Chiusura delle scuole in Abruzzo, Pepe: “non è possibile decidere dalla sera alla mattina, famiglie in difficoltà”



Abruzzo – “Non è possibile chiudere le scuole dalla sera alla mattina, senza il giusto preavviso, creando difficoltà alle tante famiglie abruzzesi che, in questo momento di forte disagio sanitario, sociale ed economico, sono costrette ad organizzarsi in pochissimo tempo per non lasciare soli a casa i propri figli”. Lo dichiara il vicecapogruppo Regionale del Partito Democratico, Dino Pepe.

Bene hanno fatto i sindacati abruzzesi a ricordarlo, con una lettera, al Governatore Marco Marsilio, all’Assessore al Lavoro e alle Politiche Sociali, Piero Quaresimale, e a tutti i parlamentari abruzzesi – continua Pepe – non è giusto costringere chi lavora a doversi prendere giorni di ferie, permessi o congedi, senza preavviso, per restare a casa ad accudire i propri figli che hanno ripreso la Dad.
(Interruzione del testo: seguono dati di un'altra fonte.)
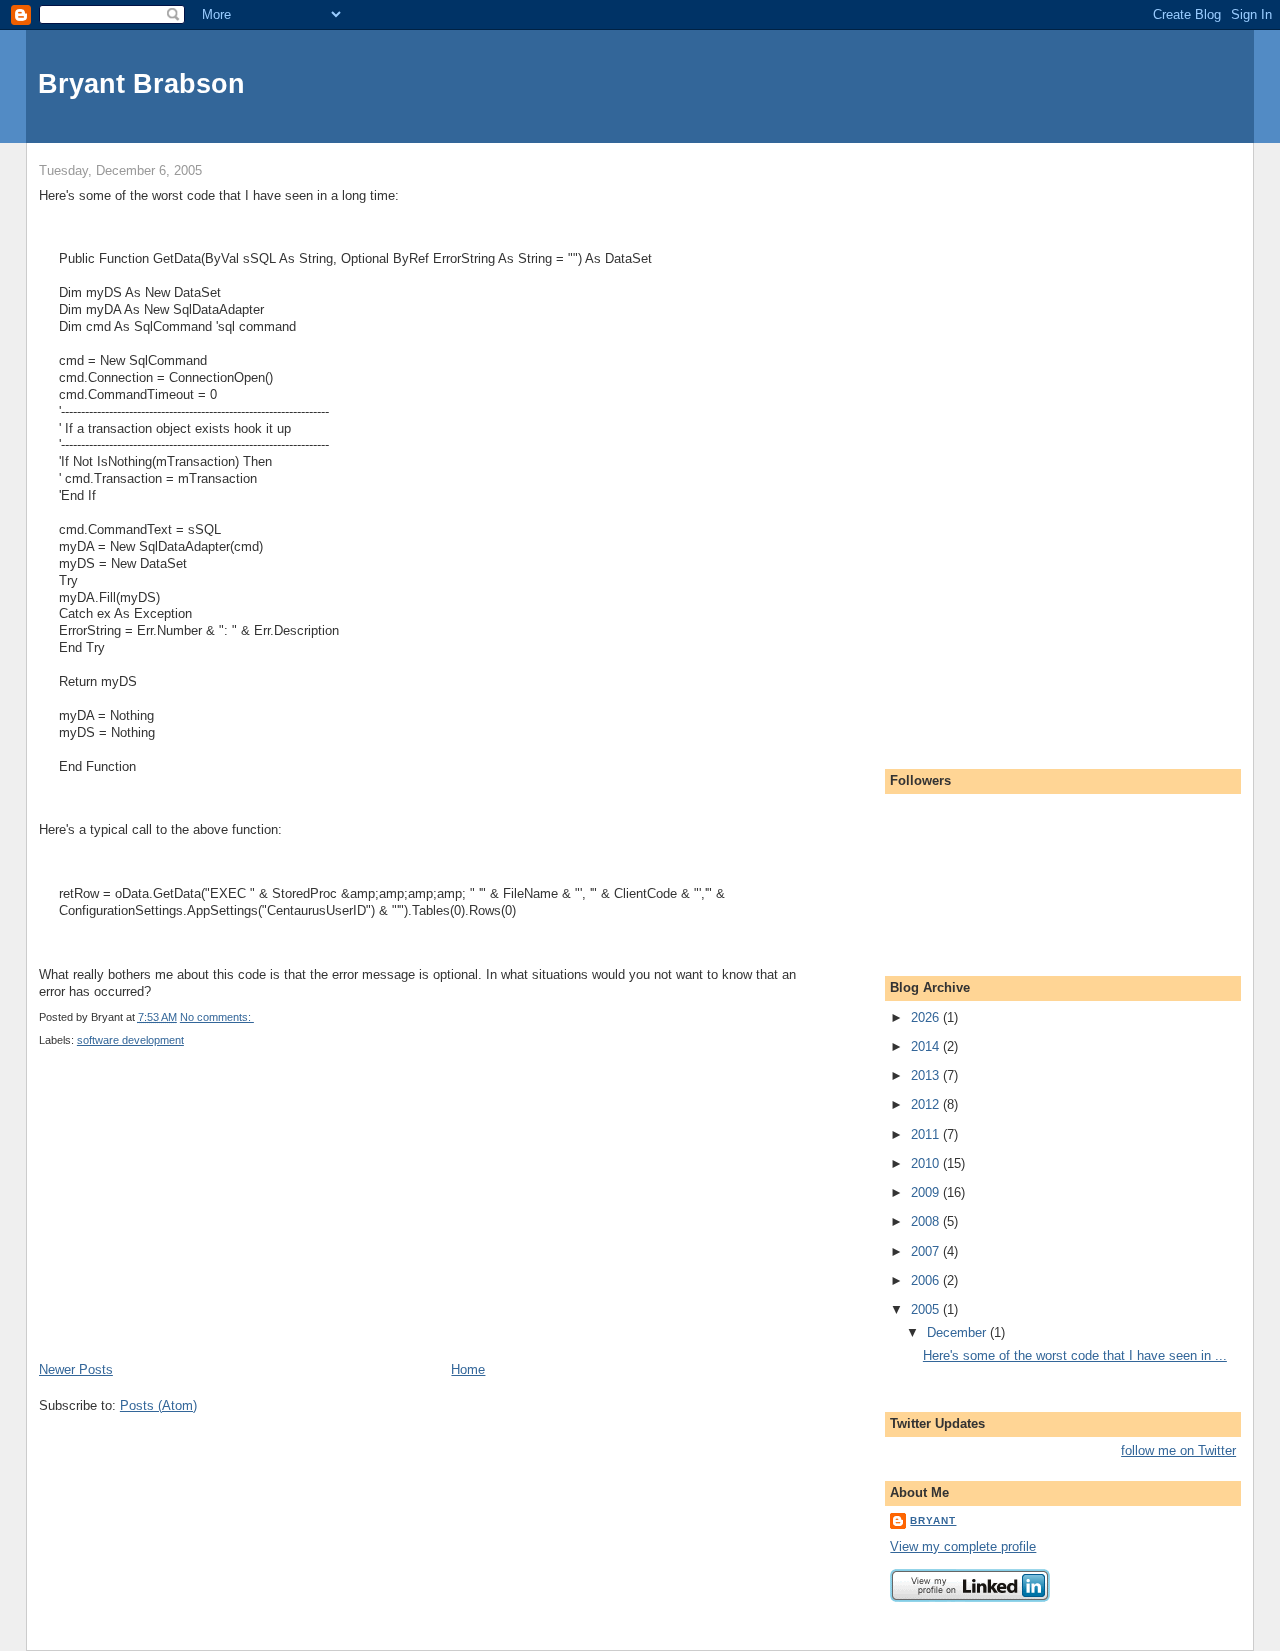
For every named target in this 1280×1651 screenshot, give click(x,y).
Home (468, 1369)
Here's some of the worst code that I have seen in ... (1075, 1355)
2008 (927, 1221)
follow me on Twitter (1178, 1450)
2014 (927, 1046)
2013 (927, 1075)
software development (130, 1040)
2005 (927, 1309)
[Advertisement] (189, 1221)
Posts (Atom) (158, 1405)
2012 (927, 1104)
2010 (927, 1163)
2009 (927, 1192)
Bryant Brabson (141, 83)
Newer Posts (76, 1369)
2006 (927, 1280)
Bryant (933, 1520)
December (958, 1332)
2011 (927, 1134)
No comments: (217, 1017)
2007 (927, 1251)
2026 (927, 1017)
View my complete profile (963, 1546)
Non tutti sono infatti in smart working, in tanti sono stati costretti a fare “i salti mortali” per conciliare la sacrosanta cura dei propri figli ed il proprio lavoro, già messo a dura prova dalla crisi”.
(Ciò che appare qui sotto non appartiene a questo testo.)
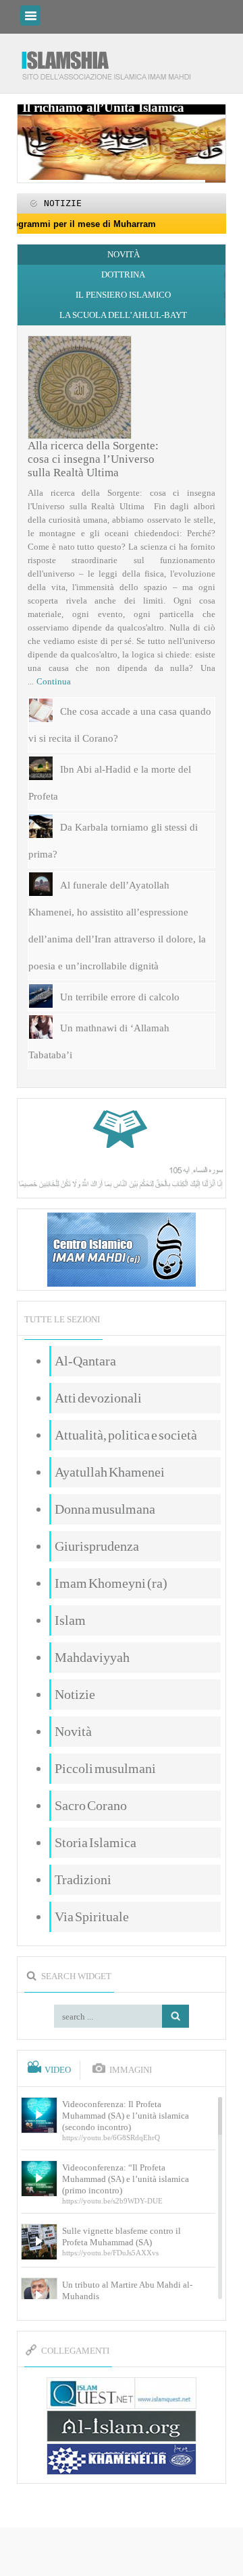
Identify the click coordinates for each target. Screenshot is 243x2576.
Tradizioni (83, 1879)
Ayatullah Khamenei (110, 1471)
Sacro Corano (91, 1805)
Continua (53, 681)
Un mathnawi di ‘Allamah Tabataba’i (98, 1041)
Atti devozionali (98, 1397)
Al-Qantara (85, 1360)
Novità (123, 254)
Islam (70, 1620)
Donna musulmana (105, 1509)
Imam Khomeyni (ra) (111, 1583)
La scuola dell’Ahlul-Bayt (123, 315)
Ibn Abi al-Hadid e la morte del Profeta (109, 783)
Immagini (130, 2070)
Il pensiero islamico (123, 295)
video (58, 2070)
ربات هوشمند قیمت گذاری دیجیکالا (121, 2553)
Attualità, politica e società (126, 1434)
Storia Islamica (95, 1842)
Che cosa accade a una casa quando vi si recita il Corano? (119, 725)
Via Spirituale (92, 1916)
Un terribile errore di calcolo (120, 997)
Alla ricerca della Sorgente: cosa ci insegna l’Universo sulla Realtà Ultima (93, 459)
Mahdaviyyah (92, 1657)
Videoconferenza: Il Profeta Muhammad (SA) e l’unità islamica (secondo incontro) (125, 2115)
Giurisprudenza (97, 1546)
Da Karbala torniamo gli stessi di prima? (113, 841)
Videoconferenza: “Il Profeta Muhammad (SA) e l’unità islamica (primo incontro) (125, 2178)
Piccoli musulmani (105, 1768)
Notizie (75, 1694)
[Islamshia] (111, 60)
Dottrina (123, 274)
Chiedo quindi ai vertici della Regione Abruzzo ed al nostro Presidente di evitare, in futuro, di prendere certe decisioni dalla sera alla mattina, mettendosi nei panni dei tanti abruzzesi costretti a trovare una soluzione tra mille difficoltà. Auspico inoltre che vengano offerti degli ammortizzatori sociali, dei contributi reali e celeri dalla nostra Regione che consentano alle famiglie di poter pagare baby-sitter o di ottenere nuovamente permessi o congedi, potendo così conciliare al meglio le varie esigenze” conclude Dino Pepe.
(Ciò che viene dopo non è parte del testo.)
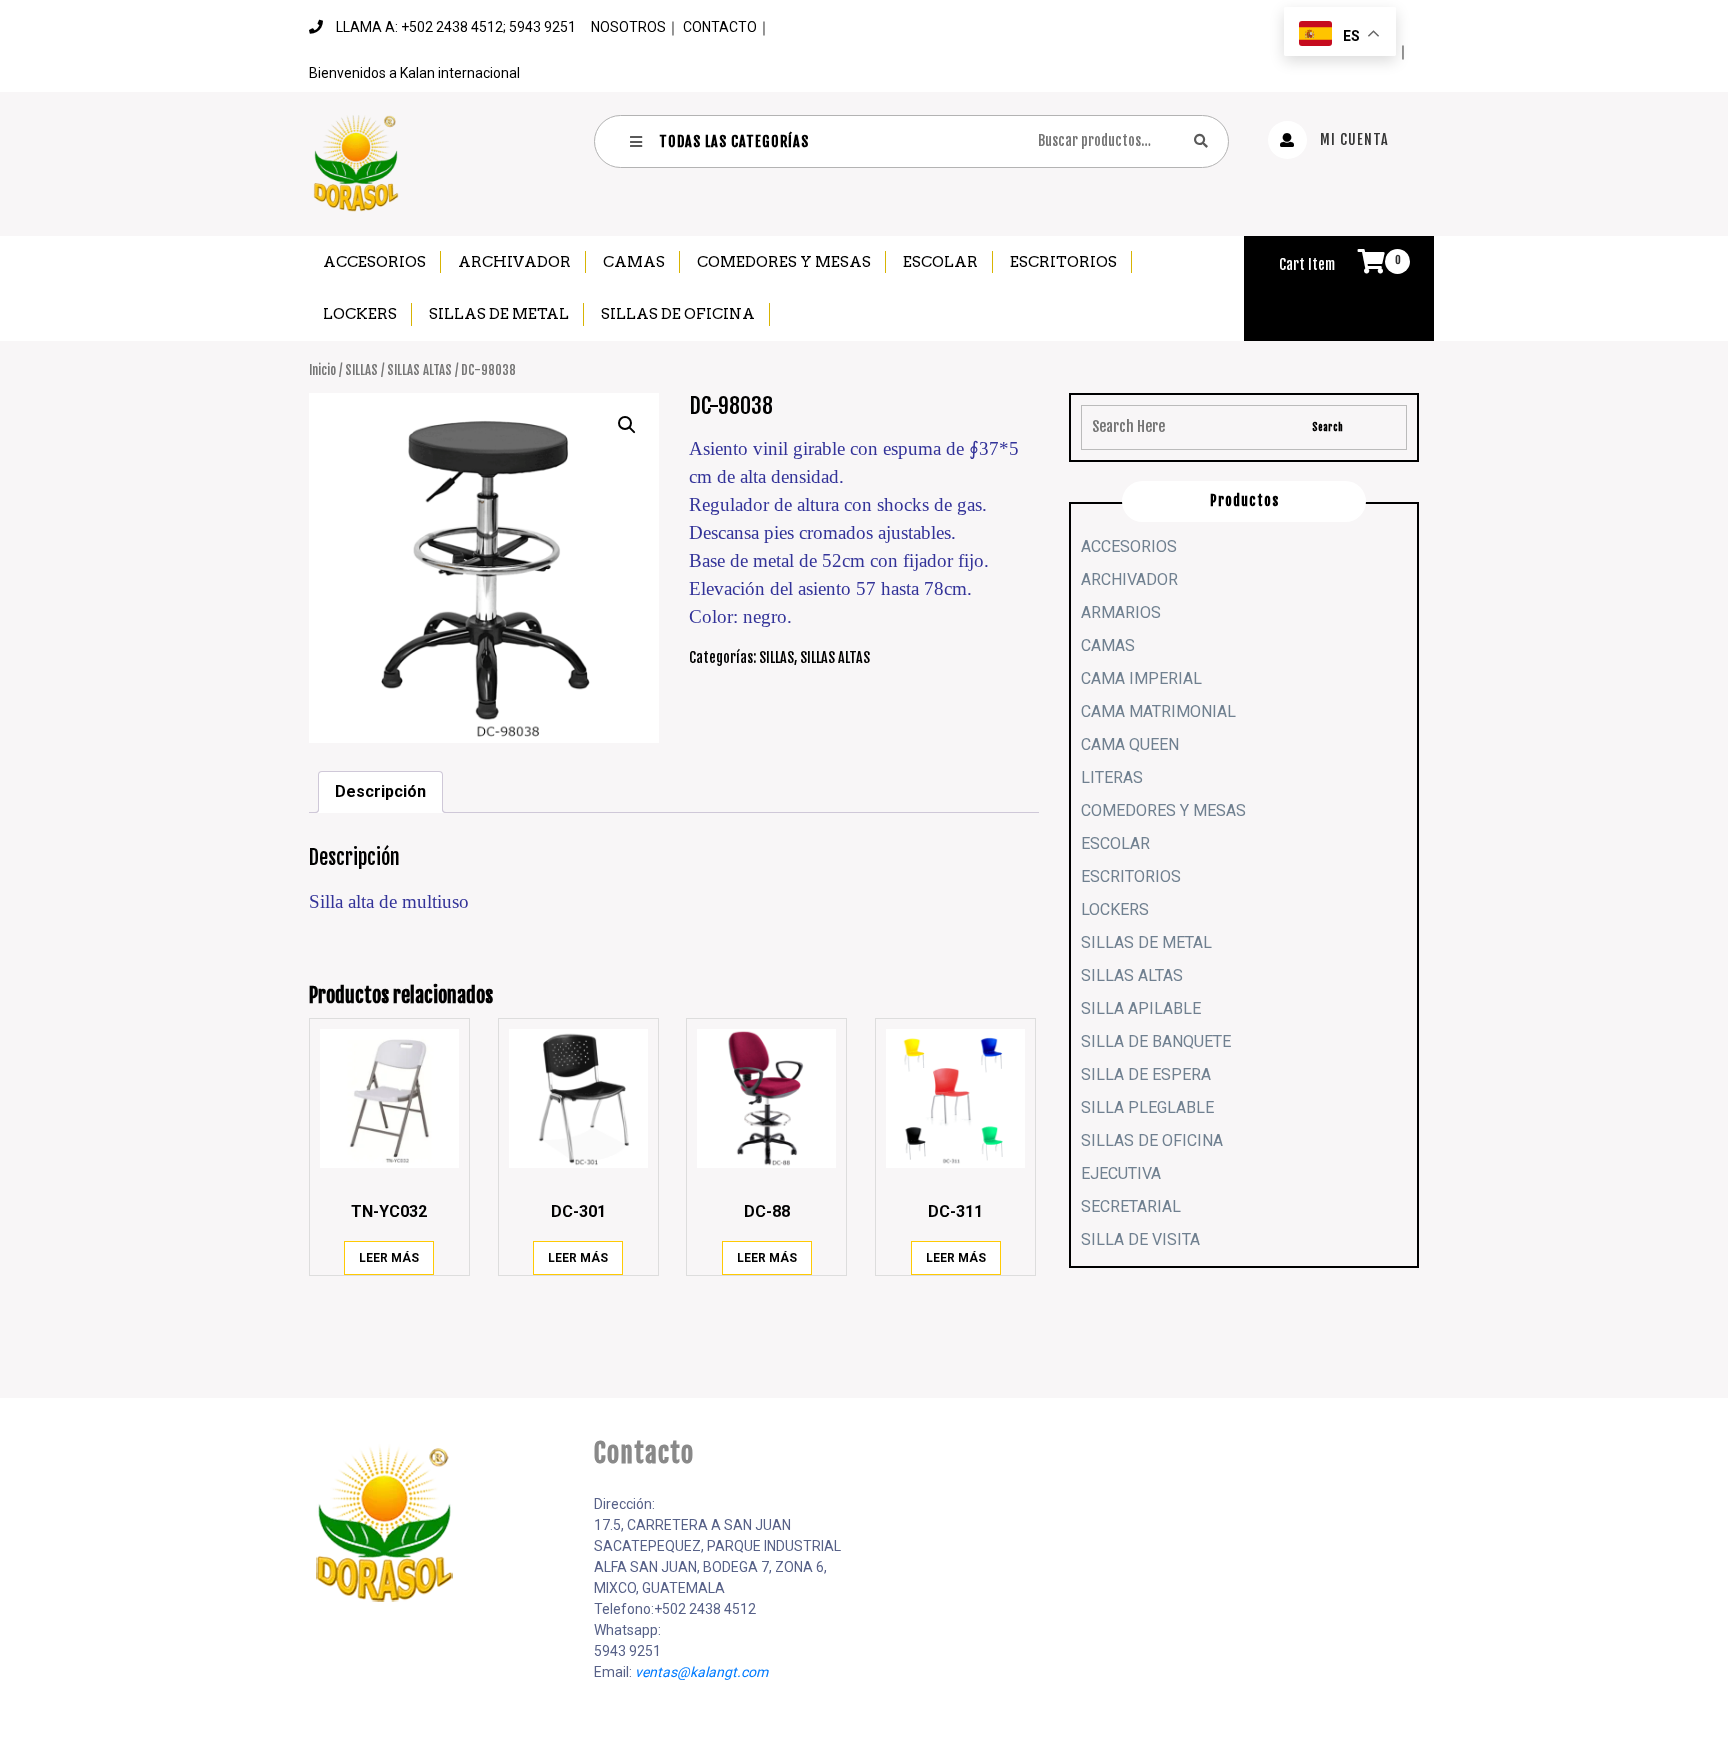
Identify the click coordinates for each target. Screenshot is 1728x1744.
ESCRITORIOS (1063, 262)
Servono insomma risposte concrete e immediate… magari la stessa solerzia dimostrata da Marsilio & Co. nel dare milioni di euro al Napoli Calcio ed al Festival dei Cartoni Animati… soldi che oggi avrebbero fatto molto comodo alle famiglie abruzzesi alle prese con zero certezze ed una nuova, repentina, chiusura delle scuole. Infine sono ancora tutte da capire le ragioni della mancata chiusura di scuole dell’infanzia e nidi. Famiglie in difficoltà, docenti e operatori degli asili discriminati”.